78 yaşımda hayatımın aşkıyla yeniden kavuşmak için her şeyimi satıp tek yön bilet aldım, ama kader başka türlü hükmetti

Ben, sahip olduğum her şeyi sattım ve ilk aşkımla yeniden buluşmak için tek yön bir bilet aldım. Ama kader başka türlü karar verdi. Uçuş sırasında geçirdiğim kalp krizi beni, seçim yapmak zorunda kalacağım bir şehre getirdi: Pes etmek ya da aşka giden en uzun yolu yürümek.

78 yaşımda sahip olduğum her şeyi sattım. Dairemi, eski pikabımı, hatta yıllarca biriktirdiğim plak koleksiyonumu bile. Eşyaların artık benim için bir anlamı kalmamıştı.

Elizabeth bana ilk yazan kişi oldu.
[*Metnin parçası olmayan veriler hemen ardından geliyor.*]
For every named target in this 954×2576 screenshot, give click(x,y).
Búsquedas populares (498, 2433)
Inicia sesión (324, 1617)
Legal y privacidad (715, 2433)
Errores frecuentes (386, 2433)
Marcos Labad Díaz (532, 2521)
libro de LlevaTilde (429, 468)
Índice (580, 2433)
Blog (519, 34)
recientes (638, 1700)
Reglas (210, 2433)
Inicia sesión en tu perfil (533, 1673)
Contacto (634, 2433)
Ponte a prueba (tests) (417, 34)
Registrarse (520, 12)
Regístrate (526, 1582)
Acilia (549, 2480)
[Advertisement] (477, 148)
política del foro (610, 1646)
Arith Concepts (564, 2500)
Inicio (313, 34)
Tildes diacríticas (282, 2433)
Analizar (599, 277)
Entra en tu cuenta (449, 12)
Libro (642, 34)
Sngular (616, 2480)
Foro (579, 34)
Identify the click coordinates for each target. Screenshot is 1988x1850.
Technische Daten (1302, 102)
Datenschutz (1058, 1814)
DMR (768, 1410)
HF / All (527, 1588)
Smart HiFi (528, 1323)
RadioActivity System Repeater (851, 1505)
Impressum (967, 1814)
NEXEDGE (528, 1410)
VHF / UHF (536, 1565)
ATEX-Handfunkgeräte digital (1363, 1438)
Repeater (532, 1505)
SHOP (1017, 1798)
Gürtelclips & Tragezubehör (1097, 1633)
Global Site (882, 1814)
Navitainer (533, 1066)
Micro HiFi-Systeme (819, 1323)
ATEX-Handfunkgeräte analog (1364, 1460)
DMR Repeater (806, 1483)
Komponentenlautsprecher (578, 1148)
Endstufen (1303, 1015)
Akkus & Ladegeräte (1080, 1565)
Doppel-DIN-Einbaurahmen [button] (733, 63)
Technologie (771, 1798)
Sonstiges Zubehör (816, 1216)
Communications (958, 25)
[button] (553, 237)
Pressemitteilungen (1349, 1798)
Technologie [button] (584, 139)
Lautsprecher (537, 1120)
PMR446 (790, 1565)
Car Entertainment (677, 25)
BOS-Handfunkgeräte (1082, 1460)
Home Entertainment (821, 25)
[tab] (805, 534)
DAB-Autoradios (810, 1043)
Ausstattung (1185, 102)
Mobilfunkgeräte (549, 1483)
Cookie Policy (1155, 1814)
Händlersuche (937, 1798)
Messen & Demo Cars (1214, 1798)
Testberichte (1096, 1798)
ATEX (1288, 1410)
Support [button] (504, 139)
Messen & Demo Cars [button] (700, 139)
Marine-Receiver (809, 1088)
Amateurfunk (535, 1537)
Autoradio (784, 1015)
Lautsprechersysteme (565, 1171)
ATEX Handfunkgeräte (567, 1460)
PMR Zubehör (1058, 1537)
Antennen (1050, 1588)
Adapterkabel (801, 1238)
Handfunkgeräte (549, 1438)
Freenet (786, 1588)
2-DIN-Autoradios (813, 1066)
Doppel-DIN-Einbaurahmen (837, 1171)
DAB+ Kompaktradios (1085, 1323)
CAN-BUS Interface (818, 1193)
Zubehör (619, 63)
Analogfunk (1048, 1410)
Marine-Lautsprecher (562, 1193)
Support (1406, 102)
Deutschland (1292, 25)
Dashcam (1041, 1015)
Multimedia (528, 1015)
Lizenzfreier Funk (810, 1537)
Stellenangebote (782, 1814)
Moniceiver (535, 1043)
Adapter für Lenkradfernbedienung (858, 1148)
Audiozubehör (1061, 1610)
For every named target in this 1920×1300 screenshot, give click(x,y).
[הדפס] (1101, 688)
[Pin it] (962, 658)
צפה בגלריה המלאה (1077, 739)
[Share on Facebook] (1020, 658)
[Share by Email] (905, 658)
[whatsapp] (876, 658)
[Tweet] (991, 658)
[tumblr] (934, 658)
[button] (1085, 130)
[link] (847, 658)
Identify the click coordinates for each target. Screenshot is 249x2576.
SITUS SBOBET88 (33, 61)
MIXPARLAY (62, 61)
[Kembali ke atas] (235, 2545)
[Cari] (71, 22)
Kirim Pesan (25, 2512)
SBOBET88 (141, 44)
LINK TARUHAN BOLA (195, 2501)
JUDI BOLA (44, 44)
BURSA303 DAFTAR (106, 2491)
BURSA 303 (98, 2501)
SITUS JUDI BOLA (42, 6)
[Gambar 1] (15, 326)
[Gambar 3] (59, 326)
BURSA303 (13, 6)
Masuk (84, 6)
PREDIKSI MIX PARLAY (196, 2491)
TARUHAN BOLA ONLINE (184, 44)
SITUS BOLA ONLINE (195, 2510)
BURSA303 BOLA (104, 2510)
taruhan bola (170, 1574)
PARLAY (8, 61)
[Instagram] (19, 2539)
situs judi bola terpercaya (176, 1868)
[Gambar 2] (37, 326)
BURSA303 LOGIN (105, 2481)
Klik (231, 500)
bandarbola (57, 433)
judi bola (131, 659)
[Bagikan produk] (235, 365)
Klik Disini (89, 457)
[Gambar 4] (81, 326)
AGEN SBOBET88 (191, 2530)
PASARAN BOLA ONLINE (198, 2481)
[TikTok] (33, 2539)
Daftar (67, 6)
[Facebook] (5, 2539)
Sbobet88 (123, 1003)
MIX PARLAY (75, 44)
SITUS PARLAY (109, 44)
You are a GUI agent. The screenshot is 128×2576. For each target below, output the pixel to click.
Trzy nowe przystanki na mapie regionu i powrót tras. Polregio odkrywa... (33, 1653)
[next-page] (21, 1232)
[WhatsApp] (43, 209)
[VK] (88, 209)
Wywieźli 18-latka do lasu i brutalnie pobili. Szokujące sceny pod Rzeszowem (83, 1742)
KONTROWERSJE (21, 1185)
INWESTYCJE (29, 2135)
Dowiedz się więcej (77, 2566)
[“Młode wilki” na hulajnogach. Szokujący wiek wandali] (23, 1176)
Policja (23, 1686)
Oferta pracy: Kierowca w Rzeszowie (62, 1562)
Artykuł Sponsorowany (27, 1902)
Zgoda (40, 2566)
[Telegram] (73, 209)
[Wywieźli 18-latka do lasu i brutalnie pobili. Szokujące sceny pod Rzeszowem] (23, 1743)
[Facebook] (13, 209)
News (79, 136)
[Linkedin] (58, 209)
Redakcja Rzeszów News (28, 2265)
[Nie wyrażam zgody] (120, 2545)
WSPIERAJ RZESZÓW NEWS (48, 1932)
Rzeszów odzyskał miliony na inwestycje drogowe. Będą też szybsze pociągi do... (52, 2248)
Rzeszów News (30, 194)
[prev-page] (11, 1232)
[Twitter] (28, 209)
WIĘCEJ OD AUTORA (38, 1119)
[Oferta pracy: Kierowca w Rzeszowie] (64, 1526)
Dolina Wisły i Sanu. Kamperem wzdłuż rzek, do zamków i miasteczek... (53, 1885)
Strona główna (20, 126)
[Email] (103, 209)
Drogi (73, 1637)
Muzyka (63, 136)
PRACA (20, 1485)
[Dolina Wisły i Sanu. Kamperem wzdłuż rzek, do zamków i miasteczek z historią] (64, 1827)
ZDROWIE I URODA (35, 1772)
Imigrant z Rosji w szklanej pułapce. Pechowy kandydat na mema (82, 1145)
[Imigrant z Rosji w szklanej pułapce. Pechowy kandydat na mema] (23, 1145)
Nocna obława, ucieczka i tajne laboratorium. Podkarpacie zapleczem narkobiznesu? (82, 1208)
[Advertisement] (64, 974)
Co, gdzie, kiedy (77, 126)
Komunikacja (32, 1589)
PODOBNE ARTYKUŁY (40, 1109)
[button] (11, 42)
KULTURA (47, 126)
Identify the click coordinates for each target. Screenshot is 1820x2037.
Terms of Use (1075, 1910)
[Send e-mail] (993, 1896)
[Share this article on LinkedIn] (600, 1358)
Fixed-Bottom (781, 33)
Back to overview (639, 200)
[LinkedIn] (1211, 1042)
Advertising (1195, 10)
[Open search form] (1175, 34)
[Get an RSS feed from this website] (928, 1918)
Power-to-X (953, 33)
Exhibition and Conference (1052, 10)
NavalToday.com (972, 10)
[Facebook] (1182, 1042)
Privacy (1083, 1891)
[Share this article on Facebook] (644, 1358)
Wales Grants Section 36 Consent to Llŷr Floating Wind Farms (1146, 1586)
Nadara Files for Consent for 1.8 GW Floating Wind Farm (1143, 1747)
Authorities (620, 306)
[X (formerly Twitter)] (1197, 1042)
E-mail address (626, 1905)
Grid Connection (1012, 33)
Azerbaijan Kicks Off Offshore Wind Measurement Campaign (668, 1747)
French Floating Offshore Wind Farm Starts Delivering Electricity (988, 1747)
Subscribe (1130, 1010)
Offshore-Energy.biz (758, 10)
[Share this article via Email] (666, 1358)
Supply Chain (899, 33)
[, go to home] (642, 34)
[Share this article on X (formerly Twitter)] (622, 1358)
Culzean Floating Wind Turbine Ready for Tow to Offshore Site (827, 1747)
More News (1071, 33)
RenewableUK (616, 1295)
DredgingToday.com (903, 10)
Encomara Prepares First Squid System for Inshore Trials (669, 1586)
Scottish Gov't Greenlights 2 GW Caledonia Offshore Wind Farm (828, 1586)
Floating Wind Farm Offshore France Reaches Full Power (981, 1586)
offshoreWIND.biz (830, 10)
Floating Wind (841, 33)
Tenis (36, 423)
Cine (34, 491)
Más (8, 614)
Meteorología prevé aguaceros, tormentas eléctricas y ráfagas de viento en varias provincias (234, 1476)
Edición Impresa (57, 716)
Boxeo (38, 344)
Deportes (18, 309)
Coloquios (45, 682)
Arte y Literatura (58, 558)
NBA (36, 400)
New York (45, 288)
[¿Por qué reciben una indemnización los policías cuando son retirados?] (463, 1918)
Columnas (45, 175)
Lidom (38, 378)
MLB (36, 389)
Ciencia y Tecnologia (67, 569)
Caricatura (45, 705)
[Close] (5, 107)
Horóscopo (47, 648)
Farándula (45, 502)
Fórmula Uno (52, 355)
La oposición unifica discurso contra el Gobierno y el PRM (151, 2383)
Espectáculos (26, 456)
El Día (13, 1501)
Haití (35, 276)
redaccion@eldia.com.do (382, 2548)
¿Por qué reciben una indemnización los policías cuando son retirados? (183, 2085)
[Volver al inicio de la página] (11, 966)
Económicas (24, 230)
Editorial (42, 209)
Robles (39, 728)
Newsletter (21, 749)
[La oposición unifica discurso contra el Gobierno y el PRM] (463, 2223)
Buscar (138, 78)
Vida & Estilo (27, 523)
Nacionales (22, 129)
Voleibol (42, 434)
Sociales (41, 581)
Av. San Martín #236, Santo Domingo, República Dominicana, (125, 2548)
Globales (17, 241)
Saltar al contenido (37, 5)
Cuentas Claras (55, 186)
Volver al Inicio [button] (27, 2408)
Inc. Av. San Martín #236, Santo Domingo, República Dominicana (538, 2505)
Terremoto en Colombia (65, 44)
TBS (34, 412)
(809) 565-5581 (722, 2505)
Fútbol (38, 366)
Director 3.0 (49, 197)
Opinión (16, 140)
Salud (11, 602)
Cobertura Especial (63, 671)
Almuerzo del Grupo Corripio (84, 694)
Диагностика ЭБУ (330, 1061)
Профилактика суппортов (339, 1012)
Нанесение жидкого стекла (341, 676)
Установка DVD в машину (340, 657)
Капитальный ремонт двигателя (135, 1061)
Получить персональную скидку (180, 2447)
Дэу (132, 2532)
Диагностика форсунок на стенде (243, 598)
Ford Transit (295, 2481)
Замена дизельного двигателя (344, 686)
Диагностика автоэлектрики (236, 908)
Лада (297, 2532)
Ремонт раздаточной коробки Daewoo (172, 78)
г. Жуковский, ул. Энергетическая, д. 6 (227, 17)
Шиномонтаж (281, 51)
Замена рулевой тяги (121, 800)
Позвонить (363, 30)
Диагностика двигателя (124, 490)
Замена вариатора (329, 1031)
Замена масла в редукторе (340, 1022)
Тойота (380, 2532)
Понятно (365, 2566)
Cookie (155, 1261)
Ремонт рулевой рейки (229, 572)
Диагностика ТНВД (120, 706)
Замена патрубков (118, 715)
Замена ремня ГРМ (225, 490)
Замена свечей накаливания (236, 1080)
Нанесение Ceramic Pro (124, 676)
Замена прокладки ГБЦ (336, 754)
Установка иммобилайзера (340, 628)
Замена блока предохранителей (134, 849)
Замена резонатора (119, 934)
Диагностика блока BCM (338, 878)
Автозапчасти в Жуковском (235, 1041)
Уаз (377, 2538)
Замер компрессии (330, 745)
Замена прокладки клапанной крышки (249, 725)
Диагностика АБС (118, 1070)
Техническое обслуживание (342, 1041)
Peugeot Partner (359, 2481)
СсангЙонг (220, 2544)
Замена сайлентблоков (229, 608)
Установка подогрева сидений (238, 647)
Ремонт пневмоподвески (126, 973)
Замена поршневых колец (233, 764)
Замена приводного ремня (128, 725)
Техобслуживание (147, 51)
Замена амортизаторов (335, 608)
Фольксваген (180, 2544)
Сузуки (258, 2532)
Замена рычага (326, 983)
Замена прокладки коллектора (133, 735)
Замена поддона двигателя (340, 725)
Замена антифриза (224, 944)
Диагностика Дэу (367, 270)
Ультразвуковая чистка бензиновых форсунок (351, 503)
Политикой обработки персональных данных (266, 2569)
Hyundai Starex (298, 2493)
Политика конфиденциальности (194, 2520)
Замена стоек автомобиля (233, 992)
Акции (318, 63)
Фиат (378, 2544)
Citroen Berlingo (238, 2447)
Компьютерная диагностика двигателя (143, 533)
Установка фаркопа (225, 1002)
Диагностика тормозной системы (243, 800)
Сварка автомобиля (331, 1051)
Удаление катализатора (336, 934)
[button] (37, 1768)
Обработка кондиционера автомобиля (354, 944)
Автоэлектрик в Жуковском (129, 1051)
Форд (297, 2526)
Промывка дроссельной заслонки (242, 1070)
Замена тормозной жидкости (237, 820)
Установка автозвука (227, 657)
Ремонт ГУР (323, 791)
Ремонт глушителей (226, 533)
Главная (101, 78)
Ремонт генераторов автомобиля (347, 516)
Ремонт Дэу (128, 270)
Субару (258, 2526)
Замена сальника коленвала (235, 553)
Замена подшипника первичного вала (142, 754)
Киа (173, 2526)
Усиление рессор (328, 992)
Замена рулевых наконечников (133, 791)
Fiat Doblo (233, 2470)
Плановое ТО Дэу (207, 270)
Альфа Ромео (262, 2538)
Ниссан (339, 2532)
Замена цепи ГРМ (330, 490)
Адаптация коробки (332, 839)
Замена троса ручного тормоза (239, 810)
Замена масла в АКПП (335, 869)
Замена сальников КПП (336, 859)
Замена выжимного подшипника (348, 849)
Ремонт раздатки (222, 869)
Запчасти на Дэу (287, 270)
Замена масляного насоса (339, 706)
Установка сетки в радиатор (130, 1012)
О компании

Mektup aniden geldi, faturalar ve reklam broşürleri arasında kaybolmuş, taşıdığı gücün farkında değilmiş gibi.

“Senin hakkında hâlâ düşünüyorum.”

Hepsi buydu. Beni onlarca yıl öncesine fırlatan tek bir cümle. Derin bir nefes almama izin vermeden önce onu üç kez okudum.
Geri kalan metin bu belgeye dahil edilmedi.